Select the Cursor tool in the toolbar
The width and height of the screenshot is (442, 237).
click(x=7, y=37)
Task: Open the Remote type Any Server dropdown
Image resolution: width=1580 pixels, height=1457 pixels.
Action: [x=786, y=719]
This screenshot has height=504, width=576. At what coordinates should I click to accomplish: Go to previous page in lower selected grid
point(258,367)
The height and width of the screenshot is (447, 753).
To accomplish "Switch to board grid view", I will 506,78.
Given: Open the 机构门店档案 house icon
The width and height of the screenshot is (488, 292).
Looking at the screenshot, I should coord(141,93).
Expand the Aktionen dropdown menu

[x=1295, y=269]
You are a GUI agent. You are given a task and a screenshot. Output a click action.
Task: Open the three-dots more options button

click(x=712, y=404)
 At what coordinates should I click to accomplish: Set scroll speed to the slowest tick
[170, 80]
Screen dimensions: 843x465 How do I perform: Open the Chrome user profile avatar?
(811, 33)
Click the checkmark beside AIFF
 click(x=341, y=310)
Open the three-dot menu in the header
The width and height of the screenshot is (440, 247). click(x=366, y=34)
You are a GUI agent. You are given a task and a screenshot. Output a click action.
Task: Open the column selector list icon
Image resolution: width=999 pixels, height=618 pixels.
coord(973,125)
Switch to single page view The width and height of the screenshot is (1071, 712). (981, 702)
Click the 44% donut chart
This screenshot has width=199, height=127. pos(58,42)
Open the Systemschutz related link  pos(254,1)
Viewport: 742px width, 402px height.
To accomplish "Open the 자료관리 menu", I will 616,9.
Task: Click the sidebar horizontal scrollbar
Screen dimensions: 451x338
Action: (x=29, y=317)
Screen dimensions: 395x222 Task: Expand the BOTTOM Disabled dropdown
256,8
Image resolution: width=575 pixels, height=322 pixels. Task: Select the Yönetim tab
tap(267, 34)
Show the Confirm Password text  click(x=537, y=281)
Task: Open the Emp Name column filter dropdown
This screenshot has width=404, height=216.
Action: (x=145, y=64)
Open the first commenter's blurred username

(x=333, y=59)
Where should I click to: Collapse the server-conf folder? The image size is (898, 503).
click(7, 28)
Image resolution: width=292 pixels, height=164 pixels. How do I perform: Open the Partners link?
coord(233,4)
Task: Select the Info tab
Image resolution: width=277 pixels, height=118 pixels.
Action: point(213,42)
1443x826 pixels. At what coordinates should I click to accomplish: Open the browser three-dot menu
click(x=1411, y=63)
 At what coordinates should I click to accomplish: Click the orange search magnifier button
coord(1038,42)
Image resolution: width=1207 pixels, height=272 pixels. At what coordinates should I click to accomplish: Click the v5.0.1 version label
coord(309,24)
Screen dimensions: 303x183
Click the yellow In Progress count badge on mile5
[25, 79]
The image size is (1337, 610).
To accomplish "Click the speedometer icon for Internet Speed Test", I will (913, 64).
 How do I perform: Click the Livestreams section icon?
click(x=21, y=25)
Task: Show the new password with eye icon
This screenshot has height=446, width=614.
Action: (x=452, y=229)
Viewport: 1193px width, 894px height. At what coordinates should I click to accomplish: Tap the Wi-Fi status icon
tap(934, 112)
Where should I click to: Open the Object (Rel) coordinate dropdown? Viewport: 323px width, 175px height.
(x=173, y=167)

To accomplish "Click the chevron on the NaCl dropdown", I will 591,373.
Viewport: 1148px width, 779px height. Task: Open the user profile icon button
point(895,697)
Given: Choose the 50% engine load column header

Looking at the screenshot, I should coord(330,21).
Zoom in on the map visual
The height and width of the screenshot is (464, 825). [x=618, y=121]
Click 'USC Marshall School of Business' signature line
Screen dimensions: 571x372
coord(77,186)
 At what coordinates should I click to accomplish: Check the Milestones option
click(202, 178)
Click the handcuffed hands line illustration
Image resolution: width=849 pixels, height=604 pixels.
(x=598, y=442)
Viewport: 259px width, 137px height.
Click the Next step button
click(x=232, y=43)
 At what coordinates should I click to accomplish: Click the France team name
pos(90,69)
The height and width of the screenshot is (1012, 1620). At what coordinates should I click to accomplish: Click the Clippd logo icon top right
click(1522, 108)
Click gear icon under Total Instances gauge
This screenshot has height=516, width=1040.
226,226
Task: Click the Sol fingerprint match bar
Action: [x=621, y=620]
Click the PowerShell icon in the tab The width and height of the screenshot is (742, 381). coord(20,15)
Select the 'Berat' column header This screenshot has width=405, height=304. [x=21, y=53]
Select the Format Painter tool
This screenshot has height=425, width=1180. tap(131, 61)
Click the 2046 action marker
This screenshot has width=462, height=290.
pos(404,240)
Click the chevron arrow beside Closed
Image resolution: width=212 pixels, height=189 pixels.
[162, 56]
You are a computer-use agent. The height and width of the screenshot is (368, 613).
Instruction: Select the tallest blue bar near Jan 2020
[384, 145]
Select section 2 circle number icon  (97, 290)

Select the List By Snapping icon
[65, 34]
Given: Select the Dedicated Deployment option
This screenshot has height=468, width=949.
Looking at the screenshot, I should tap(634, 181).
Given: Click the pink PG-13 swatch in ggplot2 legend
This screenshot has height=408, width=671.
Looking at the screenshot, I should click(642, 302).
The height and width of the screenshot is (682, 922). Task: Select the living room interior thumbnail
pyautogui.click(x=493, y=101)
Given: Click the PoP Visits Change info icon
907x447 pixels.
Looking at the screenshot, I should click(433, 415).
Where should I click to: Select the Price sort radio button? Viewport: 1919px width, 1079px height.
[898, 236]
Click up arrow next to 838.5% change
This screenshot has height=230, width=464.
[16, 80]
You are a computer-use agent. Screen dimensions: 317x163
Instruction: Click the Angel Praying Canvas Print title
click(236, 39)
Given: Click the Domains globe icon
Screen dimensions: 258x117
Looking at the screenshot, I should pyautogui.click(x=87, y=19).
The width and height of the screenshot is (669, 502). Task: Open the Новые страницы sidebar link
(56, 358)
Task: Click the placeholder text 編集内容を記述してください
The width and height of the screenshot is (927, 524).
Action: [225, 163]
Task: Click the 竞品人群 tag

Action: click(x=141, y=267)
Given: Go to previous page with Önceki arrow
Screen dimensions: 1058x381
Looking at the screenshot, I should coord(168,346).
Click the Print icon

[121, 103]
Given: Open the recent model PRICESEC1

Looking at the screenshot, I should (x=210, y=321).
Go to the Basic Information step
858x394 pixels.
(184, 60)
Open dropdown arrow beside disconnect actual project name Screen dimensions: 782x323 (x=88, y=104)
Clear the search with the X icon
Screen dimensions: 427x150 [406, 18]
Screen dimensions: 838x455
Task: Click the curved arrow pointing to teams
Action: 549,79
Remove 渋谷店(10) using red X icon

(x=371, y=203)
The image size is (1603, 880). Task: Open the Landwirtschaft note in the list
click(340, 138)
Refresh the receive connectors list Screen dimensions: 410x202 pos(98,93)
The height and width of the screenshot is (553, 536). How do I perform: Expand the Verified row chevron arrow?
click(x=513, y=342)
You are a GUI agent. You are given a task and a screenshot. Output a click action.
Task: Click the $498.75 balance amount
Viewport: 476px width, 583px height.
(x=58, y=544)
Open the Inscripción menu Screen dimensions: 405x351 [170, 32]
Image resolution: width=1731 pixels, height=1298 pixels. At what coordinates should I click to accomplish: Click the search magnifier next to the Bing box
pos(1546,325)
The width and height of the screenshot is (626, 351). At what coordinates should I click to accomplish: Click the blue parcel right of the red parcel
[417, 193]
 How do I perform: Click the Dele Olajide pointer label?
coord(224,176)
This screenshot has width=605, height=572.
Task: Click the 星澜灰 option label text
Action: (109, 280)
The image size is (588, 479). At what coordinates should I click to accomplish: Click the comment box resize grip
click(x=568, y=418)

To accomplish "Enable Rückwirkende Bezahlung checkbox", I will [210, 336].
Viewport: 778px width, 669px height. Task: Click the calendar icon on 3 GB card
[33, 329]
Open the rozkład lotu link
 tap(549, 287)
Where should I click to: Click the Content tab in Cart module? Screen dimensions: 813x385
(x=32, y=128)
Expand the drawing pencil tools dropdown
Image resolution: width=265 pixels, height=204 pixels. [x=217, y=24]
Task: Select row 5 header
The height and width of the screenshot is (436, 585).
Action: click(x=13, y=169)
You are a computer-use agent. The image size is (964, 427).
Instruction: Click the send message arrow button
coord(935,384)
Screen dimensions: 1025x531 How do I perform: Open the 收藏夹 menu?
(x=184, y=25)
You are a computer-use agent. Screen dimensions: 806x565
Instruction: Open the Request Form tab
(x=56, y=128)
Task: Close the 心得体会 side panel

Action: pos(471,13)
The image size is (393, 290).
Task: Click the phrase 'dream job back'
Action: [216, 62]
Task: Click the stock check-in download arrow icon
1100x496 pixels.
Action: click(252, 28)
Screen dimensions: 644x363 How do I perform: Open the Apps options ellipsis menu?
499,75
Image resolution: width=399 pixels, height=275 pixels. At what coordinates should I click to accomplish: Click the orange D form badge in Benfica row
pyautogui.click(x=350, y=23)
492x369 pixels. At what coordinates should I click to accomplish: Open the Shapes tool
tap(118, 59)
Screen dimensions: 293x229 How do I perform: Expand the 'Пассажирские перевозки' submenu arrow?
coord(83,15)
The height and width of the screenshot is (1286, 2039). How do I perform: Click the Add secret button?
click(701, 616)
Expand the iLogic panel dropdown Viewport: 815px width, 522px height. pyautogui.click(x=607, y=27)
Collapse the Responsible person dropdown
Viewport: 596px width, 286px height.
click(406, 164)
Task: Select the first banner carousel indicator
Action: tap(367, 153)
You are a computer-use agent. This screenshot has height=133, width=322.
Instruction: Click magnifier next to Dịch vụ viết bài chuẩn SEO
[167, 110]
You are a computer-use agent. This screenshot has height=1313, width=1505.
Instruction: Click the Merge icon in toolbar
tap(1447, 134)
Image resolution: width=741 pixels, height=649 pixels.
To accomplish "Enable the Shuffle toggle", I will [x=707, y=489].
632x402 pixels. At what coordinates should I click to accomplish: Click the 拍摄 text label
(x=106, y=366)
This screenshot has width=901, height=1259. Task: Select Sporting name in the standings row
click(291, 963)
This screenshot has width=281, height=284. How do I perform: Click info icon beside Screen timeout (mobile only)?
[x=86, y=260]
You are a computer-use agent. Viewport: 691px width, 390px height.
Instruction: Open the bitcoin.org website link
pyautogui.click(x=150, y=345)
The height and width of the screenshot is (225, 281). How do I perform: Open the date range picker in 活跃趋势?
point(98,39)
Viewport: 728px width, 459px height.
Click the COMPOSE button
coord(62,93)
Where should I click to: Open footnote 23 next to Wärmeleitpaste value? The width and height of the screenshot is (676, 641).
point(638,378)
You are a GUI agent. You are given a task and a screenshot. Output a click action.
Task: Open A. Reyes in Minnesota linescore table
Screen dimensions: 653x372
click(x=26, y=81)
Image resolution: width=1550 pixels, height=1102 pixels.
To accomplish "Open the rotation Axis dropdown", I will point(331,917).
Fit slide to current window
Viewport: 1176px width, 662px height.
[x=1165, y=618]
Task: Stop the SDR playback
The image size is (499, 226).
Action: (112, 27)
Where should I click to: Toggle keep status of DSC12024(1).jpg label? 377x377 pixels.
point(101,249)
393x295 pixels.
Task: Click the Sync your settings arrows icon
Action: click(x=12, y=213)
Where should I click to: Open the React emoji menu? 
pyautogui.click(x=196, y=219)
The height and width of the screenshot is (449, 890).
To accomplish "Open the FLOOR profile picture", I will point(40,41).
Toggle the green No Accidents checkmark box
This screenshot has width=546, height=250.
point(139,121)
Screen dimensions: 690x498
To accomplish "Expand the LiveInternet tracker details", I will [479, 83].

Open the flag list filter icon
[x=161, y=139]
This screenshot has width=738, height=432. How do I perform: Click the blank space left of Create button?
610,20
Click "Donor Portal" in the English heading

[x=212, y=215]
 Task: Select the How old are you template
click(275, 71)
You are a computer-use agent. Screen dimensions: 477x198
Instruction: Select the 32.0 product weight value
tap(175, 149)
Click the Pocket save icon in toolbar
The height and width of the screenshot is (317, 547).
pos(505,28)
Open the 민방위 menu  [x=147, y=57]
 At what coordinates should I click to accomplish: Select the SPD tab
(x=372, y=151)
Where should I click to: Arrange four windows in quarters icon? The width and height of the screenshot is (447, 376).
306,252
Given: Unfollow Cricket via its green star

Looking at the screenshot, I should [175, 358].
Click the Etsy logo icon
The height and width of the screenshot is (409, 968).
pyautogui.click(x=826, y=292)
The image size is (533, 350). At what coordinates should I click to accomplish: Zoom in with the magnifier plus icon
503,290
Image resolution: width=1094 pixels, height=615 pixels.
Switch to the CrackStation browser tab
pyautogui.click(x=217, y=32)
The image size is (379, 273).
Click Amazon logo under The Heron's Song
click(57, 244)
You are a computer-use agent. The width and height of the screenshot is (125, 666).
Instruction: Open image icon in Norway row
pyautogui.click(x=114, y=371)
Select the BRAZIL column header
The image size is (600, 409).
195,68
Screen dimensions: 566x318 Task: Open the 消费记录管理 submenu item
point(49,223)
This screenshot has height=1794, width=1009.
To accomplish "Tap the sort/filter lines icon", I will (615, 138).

▶ **EXERCISE TASK**
Reproduce the records above verbatim, beginning at the line that contains "Viewport: 728px width, 459px height." and ending after the line that contains "[x=212, y=215]".

▶ **REPLY TO THE TASK**
Viewport: 728px width, 459px height.
Click the COMPOSE button
coord(62,93)
Where should I click to: Open footnote 23 next to Wärmeleitpaste value? The width and height of the screenshot is (676, 641).
point(638,378)
You are a GUI agent. You are given a task and a screenshot. Output a click action.
Task: Open A. Reyes in Minnesota linescore table
Screen dimensions: 653x372
click(x=26, y=81)
Image resolution: width=1550 pixels, height=1102 pixels.
To accomplish "Open the rotation Axis dropdown", I will point(331,917).
Fit slide to current window
Viewport: 1176px width, 662px height.
[x=1165, y=618]
Task: Stop the SDR playback
The image size is (499, 226).
Action: (112, 27)
Where should I click to: Toggle keep status of DSC12024(1).jpg label? 377x377 pixels.
point(101,249)
393x295 pixels.
Task: Click the Sync your settings arrows icon
Action: click(x=12, y=213)
Where should I click to: Open the React emoji menu? 
pyautogui.click(x=196, y=219)
The height and width of the screenshot is (449, 890).
To accomplish "Open the FLOOR profile picture", I will point(40,41).
Toggle the green No Accidents checkmark box
This screenshot has width=546, height=250.
point(139,121)
Screen dimensions: 690x498
To accomplish "Expand the LiveInternet tracker details", I will [479, 83].

Open the flag list filter icon
[x=161, y=139]
This screenshot has width=738, height=432. How do I perform: Click the blank space left of Create button?
610,20
Click "Donor Portal" in the English heading

[x=212, y=215]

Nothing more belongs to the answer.